In the 24 bit colour example earlier, the 24 bit pattern was 100100010011001001111011. This can be broken up into groups of 4 bits: 1001 0001 0011 0010 0111 1011. Substituting a hexadecimal digit for each of the 4-bit groups (using the table above) gives 91327B. This is the hexadecimal code for this colour!

The hexadecimal notation is extremely useful for people to read or write, as it is much easier to type 6 characters rather than 24 1’s and 0’s when specifying a colour!

For example, to specify the background colour of a page in HTML, the body tag can have a hexadecimal colour added to it like this:

<body bgcolor="#00FF9E">

You can use an HTML page to experiment with hexadecimal colours.

Understanding how these hexadecimal colour codes are derived also allows you to change them slightly without having to refer back the colour table, when the colour isn’t exactly the one you want. Remember that in the 24 bit color code, the first 8 bits specify the amount of red (so this is the first 2 digits of the hexadecimal code), the next 8 bits specify the amount of green (the next 2 digits of the hexadecimal code), and the last 8 bits specify the amount of blue (the last 2 digits of the hexadecimal code). To increase the amount of any one of these colours, you can change the appropriate hexadecimal letters.

For example, #000000 has zero for red, green and blue, so setting a higher value to the middle two digits (such as #002300) will add some green to the colour. What colours will the following codes give? #FF0000, #FF00FF, #FFFFFF ? (You can try them out using an HTML file).

5.5.3. Representing colours using fewer bits

What if we were to use fewer than 24 bits to represent each colour, i.e. each slider didn’t have as many possible positions it could be in? The following interactive shows what would happen with this limitation. You can select a colour by clicking on the image on the left, and then try to match it with the 24-bit colour sliders (if it’s too difficult, the system will offer to help you; to move the sliders by small amounts, you can use the arrow keys).

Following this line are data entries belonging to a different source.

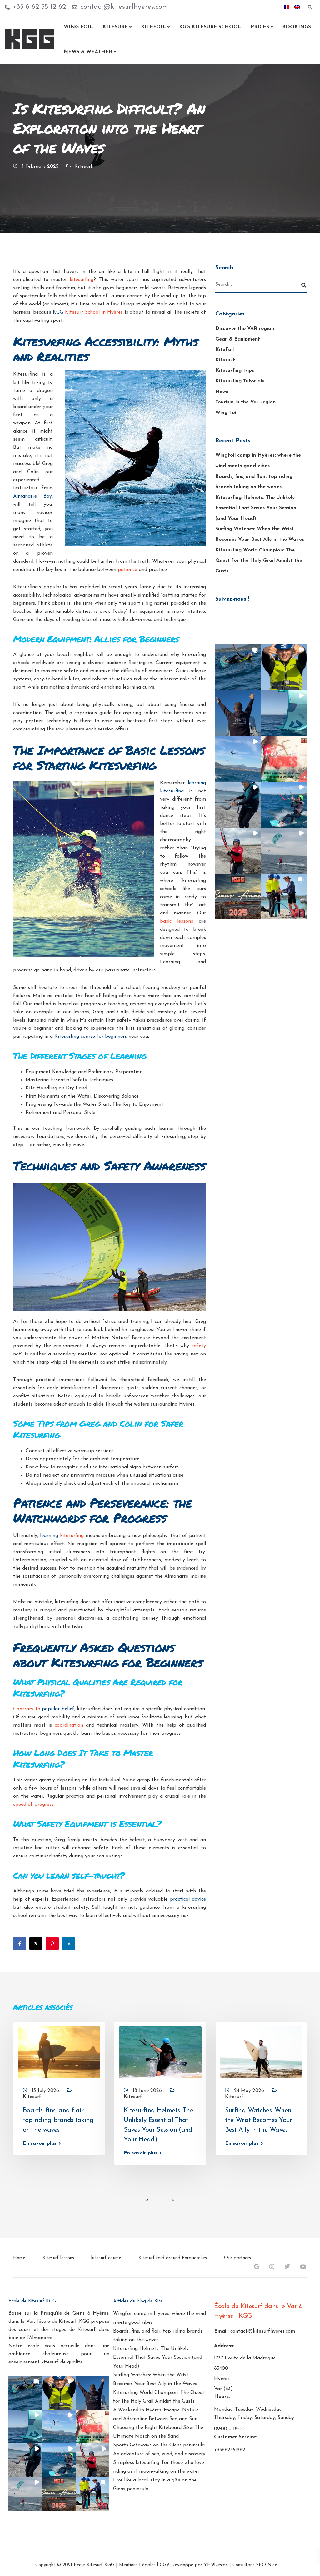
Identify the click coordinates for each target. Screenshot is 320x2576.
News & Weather (88, 51)
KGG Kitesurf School (210, 26)
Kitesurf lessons (58, 2258)
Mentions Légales (137, 2565)
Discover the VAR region (244, 328)
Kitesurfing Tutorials (239, 381)
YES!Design (216, 2565)
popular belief (58, 1709)
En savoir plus (39, 2143)
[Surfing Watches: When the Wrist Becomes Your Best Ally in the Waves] (261, 2051)
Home (19, 2258)
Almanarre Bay (32, 496)
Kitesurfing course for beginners (90, 1036)
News (221, 391)
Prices (260, 26)
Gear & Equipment (237, 339)
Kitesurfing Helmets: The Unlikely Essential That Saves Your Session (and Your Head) (255, 508)
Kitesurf (115, 26)
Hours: (222, 2396)
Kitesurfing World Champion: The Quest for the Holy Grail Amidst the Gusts (258, 561)
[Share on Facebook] (19, 1943)
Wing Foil (78, 26)
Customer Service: (235, 2437)
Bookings (296, 26)
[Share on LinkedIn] (68, 1943)
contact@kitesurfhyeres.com (262, 2331)
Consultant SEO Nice (254, 2565)
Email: (221, 2331)
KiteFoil (224, 349)
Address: (224, 2345)
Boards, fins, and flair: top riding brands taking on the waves (58, 2120)
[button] (238, 667)
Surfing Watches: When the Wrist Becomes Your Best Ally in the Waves (258, 2120)
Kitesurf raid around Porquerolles (172, 2258)
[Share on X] (35, 1943)
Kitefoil (153, 26)
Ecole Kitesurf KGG (94, 2565)
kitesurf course (106, 2258)
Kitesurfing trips (234, 370)
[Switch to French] (286, 7)
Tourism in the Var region (245, 402)
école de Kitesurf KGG (64, 2321)
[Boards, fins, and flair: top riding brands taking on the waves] (59, 2051)
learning (62, 1535)
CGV (165, 2565)
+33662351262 (229, 2449)
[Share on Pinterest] (52, 1943)
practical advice (188, 1899)
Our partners (237, 2258)
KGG (88, 312)
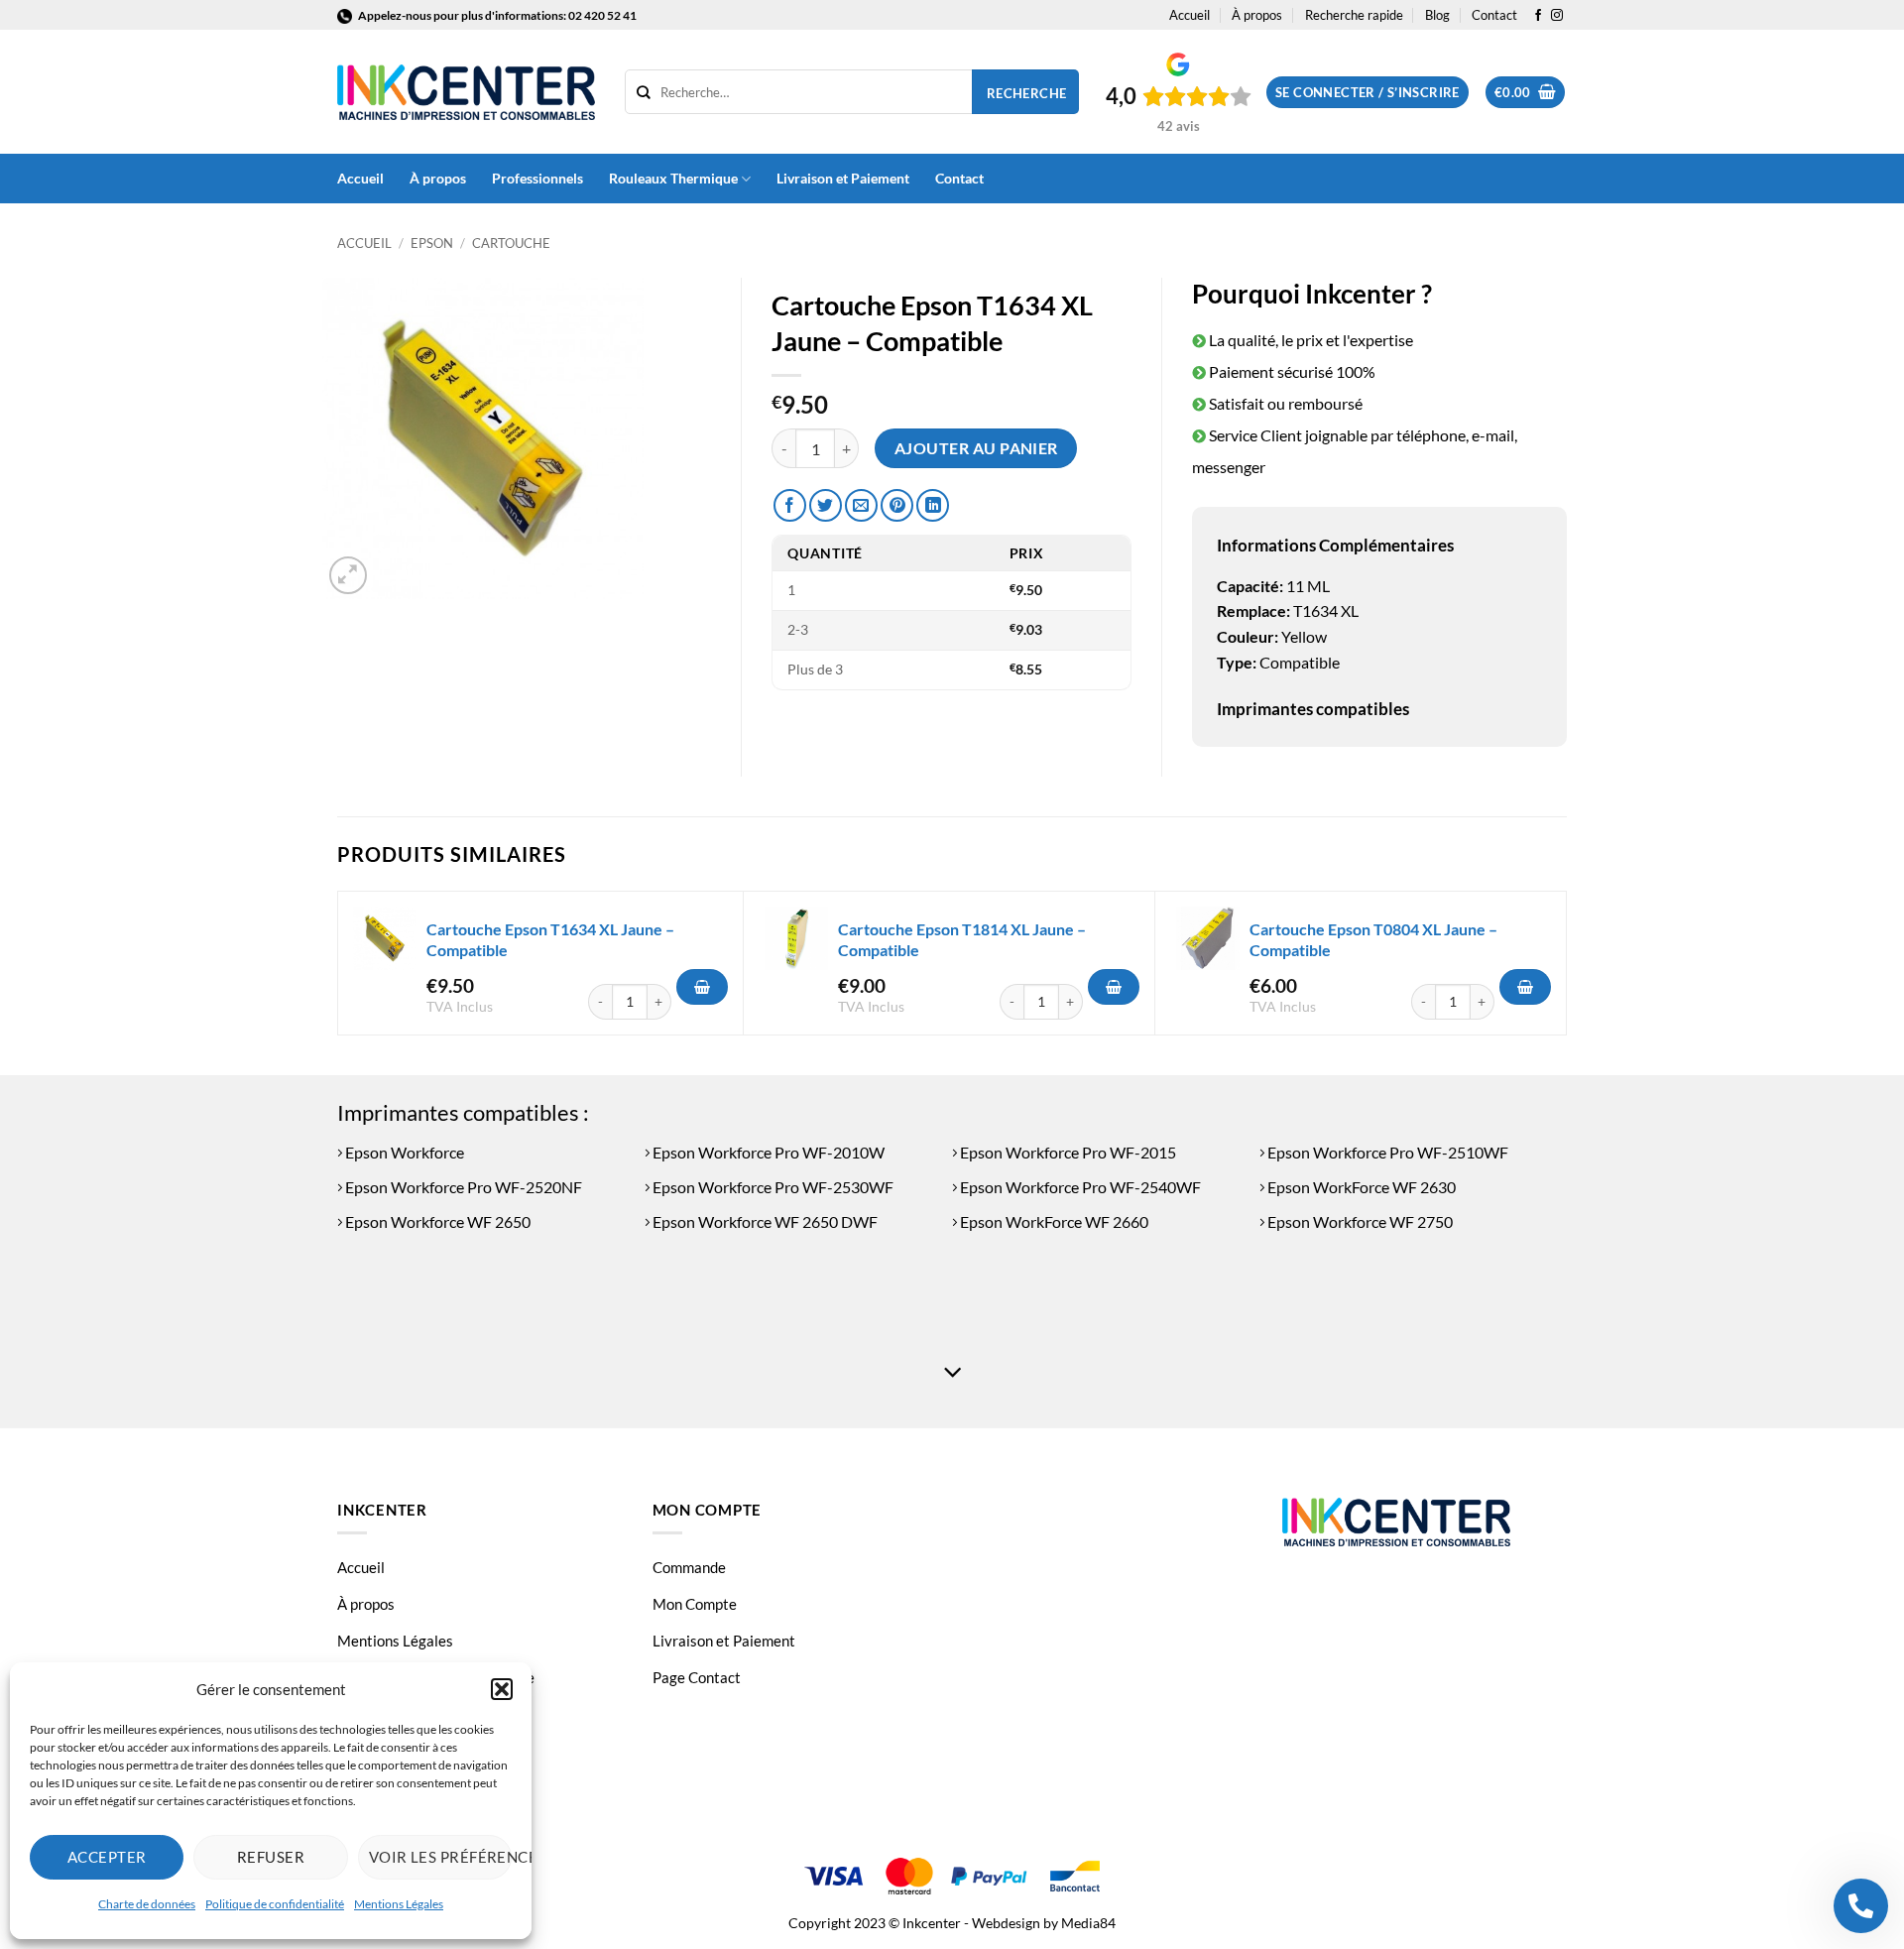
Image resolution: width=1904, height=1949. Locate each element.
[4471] (1525, 987)
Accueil (1189, 15)
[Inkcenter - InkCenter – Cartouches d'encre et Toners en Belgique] (466, 92)
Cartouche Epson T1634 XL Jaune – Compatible (550, 939)
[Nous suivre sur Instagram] (1557, 16)
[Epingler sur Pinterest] (897, 505)
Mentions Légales (398, 1903)
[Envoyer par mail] (861, 505)
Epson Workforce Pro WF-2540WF (1079, 1186)
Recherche (1027, 93)
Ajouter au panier (976, 448)
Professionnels (537, 178)
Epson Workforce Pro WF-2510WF (1386, 1152)
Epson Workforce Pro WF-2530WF (771, 1186)
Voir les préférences (440, 1857)
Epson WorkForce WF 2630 (1360, 1186)
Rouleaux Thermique (673, 178)
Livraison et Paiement (842, 178)
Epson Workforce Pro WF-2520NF (462, 1186)
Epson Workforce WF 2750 (1358, 1221)
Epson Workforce (403, 1152)
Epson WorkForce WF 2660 (1052, 1221)
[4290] (1113, 987)
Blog (1437, 15)
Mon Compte (695, 1604)
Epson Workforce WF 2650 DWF (764, 1221)
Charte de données (146, 1903)
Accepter (107, 1857)
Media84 (1088, 1922)
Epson (432, 243)
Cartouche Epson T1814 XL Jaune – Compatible (962, 939)
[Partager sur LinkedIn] (932, 505)
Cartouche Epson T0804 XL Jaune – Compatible (1373, 939)
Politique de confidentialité (274, 1903)
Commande (689, 1567)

It should be possible to get a perfect match using 24 bit colour. Now try the 8-bit sliders. These ones have only 8 values for red and green, and just 4 values for blue!

★コンテンツは準備中です★

The above system used 3 bits to specify the amount of red (8 possible values), 3 bits to specify the amount of green (again 8 possible values), and 2 bits to specify the amount of blue (4 possible values). This gives a total of 8 bits (hence the name), which can be used to make 256 different bit patterns, and thus can represent 256 different colours.

Using this scheme to represent all the pixels of an image takes one third of the number of bits required for 24-bit colour, but it is not as good at showing smooth changes of colours or subtle shades, because there are only 256 possible colors for each pixel. This is one of the big tradeoffs in data representation: do you allocate less space (fewer bits), or do you want higher quality?

Jargon Buster

The number of bits used to represent the colours of pixels in a particular image is sometimes referred to as its “colour depth” or “bit depth”. For example, an image or display with a colour depth of 8-bits has a choice of 256 colours for each pixel. There is more information about this in Wikipedia. Drastically reducing the bit depth of an image can make it look very strange; sometimes this is used as a special effect called “posterisation” (ie. making it look like a poster that has been printed with just a few colours).

The following interactive shows what happens to images when you use a smaller range of colours (including right down to zero bits!) You can choose an image using the menu. In which cases is the change in quality most noticeable? In which is it not? In which would you actually care about the colours in the image? In which situations is colour actually not necessary (i.e. we are fine with two colours)?

One other interesting thing to think about is whether or not we’d want more than 24 bit colour. It turns out that the human eye can only differentiate around 10 million colours, so the 16 million provided by 24 bit colour is already beyond what our eyes can distinguish. However, if the image were to be processed by some software that enhances the contrast, it may turn out that 24-bit colour isn’t sufficient. Choosing the representation isn’t simple!

Note: The interactive here has not been updated to the new system. Please view the interactives on the Data Representation page on the older version of the CSFG. We are currently in the process of updating these interactives for release.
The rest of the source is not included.